Poliziotto penitenziario, Aiman viene trasferito in un carcere di massima sicurezza. Qui fa conoscenza con il più anziano Rahim, il responsabile delle esecuzioni. Che, poco a poco, intravede in quel ragazzo le giuste credenziali affinché diventi il suo apprendista.
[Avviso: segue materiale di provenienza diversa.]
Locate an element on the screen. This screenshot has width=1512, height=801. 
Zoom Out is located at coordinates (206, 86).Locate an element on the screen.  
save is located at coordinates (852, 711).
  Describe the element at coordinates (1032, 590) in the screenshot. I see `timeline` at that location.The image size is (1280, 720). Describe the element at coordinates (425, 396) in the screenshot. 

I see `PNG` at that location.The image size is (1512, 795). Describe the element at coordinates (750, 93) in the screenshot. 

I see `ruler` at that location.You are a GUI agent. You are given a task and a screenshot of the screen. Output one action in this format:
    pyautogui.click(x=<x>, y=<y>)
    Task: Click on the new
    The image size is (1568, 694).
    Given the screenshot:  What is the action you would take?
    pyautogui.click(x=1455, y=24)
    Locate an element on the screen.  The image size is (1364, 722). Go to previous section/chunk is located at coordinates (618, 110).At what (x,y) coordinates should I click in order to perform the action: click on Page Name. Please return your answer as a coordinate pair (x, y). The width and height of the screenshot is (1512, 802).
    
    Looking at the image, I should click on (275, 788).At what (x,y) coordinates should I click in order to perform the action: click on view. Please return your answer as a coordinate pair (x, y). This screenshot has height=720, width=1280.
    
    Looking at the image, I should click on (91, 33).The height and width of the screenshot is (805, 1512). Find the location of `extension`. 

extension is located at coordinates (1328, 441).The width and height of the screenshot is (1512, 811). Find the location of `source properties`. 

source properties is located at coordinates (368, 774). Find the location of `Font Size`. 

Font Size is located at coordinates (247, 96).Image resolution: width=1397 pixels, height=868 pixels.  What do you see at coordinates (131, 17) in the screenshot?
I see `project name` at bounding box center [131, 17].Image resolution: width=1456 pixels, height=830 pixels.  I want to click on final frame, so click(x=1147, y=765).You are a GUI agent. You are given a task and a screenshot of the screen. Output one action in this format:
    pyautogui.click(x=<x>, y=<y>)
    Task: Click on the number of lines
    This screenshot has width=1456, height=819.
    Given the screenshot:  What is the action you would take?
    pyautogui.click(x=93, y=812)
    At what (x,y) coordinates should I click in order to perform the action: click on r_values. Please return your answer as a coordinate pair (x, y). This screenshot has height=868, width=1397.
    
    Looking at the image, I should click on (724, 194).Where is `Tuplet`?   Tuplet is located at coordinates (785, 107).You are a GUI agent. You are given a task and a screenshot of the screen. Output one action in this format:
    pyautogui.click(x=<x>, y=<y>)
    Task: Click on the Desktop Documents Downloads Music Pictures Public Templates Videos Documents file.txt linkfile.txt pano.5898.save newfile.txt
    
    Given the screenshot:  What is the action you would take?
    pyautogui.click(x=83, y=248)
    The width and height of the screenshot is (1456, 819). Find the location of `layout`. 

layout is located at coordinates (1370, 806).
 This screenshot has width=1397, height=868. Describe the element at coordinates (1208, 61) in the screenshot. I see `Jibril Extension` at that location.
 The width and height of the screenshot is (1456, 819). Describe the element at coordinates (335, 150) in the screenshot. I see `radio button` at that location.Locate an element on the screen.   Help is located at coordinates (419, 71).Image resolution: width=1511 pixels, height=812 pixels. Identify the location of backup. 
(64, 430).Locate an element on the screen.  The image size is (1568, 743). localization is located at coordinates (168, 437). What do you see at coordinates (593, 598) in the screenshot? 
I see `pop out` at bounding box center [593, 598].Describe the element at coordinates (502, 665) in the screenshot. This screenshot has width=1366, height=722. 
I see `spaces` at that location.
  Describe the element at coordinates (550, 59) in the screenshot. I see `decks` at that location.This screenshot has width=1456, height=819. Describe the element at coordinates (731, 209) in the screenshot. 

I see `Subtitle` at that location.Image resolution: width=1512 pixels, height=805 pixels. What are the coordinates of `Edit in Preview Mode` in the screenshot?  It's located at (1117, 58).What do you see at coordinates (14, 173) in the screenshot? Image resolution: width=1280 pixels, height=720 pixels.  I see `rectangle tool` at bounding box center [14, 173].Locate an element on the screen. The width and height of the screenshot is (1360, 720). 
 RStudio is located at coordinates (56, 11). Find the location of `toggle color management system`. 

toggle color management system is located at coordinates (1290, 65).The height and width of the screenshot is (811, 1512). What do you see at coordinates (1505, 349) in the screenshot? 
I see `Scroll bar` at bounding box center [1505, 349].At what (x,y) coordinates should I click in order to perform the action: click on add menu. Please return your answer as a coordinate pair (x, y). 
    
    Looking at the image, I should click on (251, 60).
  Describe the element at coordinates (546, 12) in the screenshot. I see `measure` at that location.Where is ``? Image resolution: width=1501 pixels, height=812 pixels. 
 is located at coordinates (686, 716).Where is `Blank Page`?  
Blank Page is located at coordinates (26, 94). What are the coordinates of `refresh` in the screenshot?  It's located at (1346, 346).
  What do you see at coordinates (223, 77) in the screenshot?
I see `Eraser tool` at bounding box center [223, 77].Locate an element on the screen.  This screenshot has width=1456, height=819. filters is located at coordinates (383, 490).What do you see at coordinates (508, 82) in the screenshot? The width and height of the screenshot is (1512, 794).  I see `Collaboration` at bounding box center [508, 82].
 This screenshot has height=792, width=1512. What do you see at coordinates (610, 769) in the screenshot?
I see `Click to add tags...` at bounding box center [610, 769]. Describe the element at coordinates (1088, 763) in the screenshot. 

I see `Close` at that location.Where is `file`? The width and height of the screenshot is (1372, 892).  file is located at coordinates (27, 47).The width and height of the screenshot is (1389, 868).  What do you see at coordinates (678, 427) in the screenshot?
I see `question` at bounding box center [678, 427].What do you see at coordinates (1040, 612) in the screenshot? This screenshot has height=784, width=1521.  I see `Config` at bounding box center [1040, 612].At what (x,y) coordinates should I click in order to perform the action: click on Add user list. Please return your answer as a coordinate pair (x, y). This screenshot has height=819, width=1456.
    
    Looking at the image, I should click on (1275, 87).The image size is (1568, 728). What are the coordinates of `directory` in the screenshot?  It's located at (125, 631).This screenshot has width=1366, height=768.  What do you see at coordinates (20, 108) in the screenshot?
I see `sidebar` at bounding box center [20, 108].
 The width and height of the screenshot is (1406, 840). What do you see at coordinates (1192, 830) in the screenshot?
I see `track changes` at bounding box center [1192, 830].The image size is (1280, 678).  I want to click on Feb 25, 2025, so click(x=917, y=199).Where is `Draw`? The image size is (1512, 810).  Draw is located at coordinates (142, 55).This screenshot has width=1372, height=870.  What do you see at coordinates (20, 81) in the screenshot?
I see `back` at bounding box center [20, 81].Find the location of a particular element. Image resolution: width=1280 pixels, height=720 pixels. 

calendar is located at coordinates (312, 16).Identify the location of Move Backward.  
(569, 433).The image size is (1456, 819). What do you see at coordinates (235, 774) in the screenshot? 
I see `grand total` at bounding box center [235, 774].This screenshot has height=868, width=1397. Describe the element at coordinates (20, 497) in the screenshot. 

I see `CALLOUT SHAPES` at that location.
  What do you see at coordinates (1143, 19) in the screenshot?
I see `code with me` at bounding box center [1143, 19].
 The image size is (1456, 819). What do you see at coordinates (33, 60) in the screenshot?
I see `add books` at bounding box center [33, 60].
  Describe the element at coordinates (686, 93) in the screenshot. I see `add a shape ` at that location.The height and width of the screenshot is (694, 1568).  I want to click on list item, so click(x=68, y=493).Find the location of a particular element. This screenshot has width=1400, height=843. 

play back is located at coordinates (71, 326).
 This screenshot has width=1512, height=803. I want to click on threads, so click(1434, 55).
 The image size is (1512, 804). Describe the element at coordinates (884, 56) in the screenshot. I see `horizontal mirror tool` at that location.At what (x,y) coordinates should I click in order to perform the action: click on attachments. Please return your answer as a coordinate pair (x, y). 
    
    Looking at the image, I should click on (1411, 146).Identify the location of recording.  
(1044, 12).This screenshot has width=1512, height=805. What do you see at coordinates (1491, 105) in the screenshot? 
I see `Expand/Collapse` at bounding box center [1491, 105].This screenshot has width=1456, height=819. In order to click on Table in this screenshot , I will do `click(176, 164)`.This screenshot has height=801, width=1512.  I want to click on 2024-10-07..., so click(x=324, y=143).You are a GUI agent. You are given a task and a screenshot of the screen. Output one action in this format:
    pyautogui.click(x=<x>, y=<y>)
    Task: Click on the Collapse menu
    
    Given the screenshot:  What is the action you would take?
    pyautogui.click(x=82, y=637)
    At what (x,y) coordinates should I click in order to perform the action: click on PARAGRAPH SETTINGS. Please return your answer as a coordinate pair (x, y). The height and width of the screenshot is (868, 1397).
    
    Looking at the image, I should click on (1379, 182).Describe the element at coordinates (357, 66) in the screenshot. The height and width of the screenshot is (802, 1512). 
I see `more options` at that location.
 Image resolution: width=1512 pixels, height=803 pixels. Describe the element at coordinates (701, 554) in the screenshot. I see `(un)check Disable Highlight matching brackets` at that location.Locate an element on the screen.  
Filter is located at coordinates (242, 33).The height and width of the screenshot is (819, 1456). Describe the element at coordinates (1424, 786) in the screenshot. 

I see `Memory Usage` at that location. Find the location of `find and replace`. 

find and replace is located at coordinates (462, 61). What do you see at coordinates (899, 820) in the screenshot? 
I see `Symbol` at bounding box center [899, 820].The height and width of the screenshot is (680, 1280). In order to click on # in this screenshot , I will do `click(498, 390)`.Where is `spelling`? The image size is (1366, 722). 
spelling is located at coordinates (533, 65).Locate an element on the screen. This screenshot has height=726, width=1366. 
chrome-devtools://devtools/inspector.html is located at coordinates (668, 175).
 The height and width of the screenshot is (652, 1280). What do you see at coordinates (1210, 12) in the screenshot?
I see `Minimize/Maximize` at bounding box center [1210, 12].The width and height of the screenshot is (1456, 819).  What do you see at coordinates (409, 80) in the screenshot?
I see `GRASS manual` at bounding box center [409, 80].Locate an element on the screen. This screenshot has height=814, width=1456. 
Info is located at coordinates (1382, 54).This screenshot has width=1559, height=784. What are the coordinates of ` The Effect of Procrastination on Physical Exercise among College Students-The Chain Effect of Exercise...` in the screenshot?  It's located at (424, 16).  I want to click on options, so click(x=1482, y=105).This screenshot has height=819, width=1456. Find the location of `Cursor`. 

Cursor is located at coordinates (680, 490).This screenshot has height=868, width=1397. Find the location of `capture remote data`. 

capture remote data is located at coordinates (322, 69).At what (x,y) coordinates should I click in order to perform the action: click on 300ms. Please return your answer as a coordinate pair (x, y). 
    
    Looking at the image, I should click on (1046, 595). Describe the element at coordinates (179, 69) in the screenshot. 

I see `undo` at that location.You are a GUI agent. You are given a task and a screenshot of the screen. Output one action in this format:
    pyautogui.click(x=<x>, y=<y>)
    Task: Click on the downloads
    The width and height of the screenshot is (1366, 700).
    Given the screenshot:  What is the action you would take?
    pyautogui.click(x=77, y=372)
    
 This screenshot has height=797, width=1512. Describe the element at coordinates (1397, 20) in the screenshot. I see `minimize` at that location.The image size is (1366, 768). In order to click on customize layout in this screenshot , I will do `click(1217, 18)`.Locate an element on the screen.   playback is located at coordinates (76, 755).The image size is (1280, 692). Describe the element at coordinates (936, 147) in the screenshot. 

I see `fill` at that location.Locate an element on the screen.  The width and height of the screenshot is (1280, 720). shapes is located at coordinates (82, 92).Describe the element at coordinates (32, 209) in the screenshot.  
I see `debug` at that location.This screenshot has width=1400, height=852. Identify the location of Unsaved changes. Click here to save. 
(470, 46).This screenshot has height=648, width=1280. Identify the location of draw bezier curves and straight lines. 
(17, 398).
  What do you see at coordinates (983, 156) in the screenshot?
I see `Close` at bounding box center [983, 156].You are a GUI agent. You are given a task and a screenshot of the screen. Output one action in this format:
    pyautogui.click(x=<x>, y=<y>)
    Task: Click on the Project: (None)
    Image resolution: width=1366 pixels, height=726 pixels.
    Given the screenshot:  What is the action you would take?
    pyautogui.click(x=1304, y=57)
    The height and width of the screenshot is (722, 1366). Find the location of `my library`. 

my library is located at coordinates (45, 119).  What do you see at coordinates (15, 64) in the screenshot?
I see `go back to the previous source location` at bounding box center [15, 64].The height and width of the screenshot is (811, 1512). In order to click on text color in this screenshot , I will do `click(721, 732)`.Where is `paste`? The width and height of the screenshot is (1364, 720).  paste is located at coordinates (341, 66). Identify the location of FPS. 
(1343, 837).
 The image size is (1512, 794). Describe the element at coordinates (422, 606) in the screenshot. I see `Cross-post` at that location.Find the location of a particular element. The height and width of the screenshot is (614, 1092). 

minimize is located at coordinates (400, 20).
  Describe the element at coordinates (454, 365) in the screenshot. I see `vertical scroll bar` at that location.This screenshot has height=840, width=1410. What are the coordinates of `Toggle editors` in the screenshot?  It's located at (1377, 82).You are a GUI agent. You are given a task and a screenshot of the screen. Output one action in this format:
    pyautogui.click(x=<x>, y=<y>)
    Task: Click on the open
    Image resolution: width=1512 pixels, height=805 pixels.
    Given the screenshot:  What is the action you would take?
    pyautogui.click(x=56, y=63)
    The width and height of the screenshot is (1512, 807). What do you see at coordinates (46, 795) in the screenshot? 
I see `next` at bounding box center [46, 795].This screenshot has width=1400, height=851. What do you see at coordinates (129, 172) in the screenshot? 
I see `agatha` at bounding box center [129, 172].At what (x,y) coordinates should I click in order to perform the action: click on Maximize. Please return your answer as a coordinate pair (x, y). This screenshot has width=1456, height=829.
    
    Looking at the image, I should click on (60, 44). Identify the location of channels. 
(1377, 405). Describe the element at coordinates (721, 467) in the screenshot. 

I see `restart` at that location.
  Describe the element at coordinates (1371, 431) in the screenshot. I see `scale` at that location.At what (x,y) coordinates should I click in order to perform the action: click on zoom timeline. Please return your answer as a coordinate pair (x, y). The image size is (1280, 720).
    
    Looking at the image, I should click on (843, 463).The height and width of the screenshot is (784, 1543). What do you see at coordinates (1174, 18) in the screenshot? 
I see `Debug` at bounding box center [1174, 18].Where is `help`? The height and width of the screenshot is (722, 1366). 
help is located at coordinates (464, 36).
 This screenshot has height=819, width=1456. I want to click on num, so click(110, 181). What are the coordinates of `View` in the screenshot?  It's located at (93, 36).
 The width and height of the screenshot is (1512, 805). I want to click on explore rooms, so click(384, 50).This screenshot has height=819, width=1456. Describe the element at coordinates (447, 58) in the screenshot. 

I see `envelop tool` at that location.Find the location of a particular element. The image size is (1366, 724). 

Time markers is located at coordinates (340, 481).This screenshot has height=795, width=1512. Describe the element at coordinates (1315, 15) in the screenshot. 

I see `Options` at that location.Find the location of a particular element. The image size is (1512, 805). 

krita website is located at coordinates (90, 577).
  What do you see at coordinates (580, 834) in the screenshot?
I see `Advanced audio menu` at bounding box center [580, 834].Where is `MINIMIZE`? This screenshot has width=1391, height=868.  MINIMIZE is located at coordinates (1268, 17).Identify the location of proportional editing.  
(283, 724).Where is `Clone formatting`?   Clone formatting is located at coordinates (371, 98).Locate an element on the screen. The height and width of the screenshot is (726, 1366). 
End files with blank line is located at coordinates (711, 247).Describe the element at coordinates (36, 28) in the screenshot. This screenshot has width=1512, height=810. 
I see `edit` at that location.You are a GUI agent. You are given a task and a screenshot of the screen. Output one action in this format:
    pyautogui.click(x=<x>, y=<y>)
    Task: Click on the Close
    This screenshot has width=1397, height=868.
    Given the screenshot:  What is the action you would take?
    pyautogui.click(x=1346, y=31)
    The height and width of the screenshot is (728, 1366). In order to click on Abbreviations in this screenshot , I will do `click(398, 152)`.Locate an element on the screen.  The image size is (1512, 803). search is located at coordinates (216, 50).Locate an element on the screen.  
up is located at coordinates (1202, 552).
Terzo lungometraggio del 32enne singaporiano Boo Junfeng, Apprentice è un prison-movie sui generis: c'è francamente poco, o nulla, delle solite dinamiche care al filone dei film carcerari, intanto per il ribaltamento del punto di vista, in secondo luogo perché la "prigione" che sembra voler inquadrare l'autore è più che altro quella di un uomo chiamato a fare i conti con la propria coscienza. Ovviamente la messa a fuoco è sulla pena di morte (ancora in vigore in gran parte dei paesi asiatici, e non solo) e attraverso l'evoluzione del racconto comprendiamo quanto, di fatto, il regista si serva del suo protagonista per costringere lo spettatore a mettersi nei suoi panni. E la brusca sospensione con cui si chiude il film è lì a certificarlo.

Prima di arrivare al dunque, però, Boo Junfeng sembra finire imprigionato esso stesso nelle dinamiche soporifere che caratterizzano i primi 2/3 dell'opera: l'esistenza di Aiman si divide tra il lavoro in prigione e il piccolo appartamento in cui vive con la sorella, personaggio che più volte vorrebbe richiamare il fratello a fare i conti con le proprie convinzioni. Ma è un meccanismo che finisce per impiccarsi da solo, così chiuso in questi duetti sfiniti, logorroico e sfibrante. Che un finale ancora più ambiguo non contribuisce a salvare del tutto.